*YOUR TASK*: Whenever a line below holds the word "will", copy that line.

[[ SOURCE MATERIAL open ]]

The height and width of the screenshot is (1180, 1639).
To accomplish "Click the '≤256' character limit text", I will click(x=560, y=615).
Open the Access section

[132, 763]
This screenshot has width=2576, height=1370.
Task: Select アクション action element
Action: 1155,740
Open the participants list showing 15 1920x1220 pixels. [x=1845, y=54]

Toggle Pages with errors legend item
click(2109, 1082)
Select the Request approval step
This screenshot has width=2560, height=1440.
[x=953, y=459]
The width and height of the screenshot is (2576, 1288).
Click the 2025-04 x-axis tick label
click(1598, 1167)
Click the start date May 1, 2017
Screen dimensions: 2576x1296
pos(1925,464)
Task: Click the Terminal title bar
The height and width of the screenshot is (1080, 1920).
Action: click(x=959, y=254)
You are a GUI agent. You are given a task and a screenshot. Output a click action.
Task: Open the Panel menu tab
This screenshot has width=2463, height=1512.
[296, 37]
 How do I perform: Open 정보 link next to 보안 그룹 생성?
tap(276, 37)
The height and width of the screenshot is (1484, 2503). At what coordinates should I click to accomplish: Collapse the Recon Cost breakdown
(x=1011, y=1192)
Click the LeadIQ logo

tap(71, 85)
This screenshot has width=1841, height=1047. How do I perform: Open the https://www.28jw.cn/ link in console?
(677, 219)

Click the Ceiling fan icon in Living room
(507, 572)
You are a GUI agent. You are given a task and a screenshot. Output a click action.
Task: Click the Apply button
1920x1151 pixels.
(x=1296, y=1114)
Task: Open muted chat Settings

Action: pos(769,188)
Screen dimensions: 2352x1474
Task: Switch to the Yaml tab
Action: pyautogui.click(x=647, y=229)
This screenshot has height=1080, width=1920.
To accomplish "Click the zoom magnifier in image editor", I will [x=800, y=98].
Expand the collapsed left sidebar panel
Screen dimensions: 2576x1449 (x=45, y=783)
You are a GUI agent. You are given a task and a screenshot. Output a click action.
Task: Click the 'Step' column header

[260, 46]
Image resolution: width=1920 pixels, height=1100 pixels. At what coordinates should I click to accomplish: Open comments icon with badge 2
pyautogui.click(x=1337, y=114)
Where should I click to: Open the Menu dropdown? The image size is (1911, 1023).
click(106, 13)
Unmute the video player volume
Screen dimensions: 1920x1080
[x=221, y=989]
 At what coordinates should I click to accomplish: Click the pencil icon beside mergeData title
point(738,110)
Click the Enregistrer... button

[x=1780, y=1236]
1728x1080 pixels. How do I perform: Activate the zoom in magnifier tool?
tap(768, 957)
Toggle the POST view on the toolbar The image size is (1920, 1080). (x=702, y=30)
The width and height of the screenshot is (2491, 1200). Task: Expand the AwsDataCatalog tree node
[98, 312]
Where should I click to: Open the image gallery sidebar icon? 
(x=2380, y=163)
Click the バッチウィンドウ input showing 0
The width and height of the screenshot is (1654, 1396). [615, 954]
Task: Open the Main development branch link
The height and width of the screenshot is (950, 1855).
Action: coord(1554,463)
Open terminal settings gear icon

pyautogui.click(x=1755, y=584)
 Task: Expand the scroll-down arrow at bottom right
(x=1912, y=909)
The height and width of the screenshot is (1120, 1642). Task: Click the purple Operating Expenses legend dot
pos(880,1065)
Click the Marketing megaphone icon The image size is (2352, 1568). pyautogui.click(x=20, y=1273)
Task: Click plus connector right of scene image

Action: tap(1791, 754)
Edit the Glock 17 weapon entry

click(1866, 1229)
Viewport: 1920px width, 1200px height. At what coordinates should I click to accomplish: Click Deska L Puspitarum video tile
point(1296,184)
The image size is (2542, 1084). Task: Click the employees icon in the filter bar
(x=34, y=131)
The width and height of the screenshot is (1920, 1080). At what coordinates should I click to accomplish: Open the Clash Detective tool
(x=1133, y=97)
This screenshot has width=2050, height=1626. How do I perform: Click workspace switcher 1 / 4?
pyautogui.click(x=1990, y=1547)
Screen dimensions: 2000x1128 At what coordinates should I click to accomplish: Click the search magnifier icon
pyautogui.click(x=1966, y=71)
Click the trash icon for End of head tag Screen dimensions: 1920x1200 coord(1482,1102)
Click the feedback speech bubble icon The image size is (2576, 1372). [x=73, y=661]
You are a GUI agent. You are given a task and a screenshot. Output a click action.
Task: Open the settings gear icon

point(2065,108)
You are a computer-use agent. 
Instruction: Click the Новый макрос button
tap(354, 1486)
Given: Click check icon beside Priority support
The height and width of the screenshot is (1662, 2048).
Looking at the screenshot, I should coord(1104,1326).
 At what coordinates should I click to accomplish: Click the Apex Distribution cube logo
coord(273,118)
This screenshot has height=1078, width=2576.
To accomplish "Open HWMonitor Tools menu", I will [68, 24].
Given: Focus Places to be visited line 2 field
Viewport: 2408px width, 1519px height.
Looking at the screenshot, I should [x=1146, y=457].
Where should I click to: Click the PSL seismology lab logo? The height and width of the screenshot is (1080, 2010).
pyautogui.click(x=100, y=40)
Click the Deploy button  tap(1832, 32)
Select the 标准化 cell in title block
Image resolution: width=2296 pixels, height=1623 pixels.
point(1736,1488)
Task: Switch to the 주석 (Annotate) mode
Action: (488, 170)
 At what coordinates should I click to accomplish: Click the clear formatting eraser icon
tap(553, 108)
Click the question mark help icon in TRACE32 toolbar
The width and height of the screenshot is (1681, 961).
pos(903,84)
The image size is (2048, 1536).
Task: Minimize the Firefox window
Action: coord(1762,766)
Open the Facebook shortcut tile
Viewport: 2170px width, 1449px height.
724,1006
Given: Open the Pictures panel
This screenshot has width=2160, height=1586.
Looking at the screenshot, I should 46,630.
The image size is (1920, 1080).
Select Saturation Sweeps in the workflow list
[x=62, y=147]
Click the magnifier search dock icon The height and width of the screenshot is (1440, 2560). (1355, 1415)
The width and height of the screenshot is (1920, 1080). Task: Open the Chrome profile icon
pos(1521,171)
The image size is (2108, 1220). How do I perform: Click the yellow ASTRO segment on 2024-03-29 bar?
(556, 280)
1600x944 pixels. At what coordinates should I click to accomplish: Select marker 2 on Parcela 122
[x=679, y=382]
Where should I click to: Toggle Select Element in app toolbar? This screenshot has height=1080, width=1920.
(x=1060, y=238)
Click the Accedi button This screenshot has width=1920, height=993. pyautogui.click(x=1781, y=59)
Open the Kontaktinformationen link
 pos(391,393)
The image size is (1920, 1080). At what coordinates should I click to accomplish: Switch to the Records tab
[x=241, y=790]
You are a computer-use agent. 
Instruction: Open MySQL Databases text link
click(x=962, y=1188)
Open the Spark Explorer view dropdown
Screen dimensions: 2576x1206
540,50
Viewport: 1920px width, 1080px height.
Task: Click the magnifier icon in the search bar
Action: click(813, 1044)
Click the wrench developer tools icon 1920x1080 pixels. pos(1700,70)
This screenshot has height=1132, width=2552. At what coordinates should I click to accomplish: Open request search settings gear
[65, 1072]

[[ SOURCE MATERIAL closed ]]

*RESPONSE AREA*:
To accomplish "Click the '≤256' character limit text", I will click(x=560, y=615).
To accomplish "Click the zoom magnifier in image editor", I will [x=800, y=98].
To accomplish "Open HWMonitor Tools menu", I will [68, 24].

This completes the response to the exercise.